Sobre os integrantes

Bruno Di Lullo

Bruno Di Lullo, baixista, compositor e produtor musical, é integrante da banda Tono, conhecido por seu autêntico baixo amoroso. Acompanhou artistas como Gal Costa, Gilberto Gil, Adriana Calcanhoto, Céu, Silvia Machete e Jorge Mautner. Têm composições gravadas por Ava Rocha, Alice Caymmi, Mãeana e Iara Reno, dentre outros.

Estevão Casé

Produtor Musical do selo Rockit, engenheiro de som de artistas como Gal Costa, Legião Urbana, Dado Villa-Lobos, Tiê, Domenico Lancellotti. Trabalha há 8 anos no estúdio Rockit onde produziu álbuns de diversos artistas como Negro Leo, Opala, Seletores de Frequência.

Domenico Lancellotti

Domenico Lancellotti nasceu em Niterói no início dos anos 70. Músico, compositor, também já trabalhou como cenógrafo, artista plástico, produtor musical e cozinheiro.

Junto a Moreno e Kassin, formou o projeto “+2” (com 5 discos lançados). Junto a outros 18 músicos fundou a Orquestra Imperial (com 2 discos, 1 single e 1 DVD lançados). 
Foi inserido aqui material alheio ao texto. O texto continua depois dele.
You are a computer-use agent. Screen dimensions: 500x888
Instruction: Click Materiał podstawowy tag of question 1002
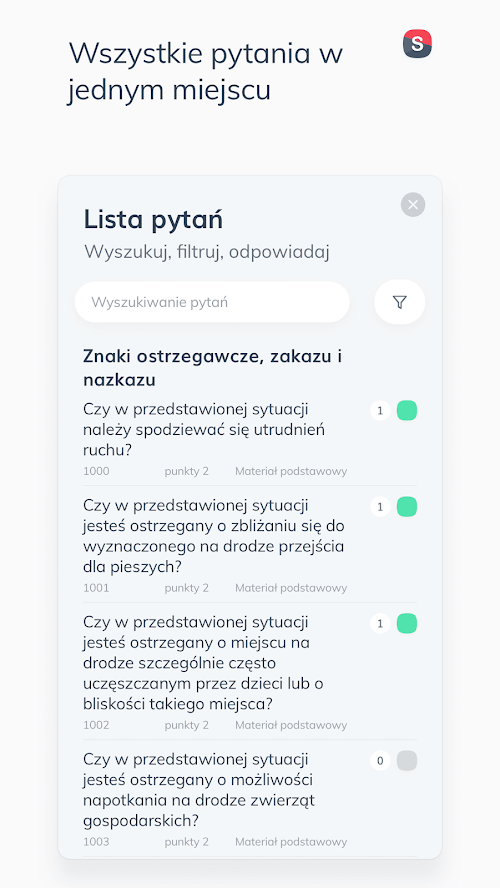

Foi integrante do Grupo “Mulheres que dizem sim” (com 1 disco lançado). Integra os grupos “Os Ritmistas” (com 1 disco lançado), “Vamos estar fazendo” duo de improvisação junto a Pedro Sá,  “Taksi” duo de improvisação eletrônica com João Brasil e “Meia Banda” com Bruno Di Lullo (com 1 disco lançado).

Colaborou com Adriana Calcanhotto, Caetano Veloso, Fernanda Abreu, Chrissie Hynd, Marisa Monte, Jorge Mautner, Arto Lindsay, Gal Costa, Gilberto Gil, Ruben Jacobina, Danilo Caymmi, Zabelê, Quarteto em Cy, Quarteto Jobim, entre outros.

Compôs diversas trilhas para teatro, dança, TV. Produziu discos de Danilo Caymmi, Michele Leal, Zabelê.

Ainda lançou 2 livros de poesia pela editora 7 letras, e seu primeiro disco solo  “Cine Privê” saiu em abril de 2011.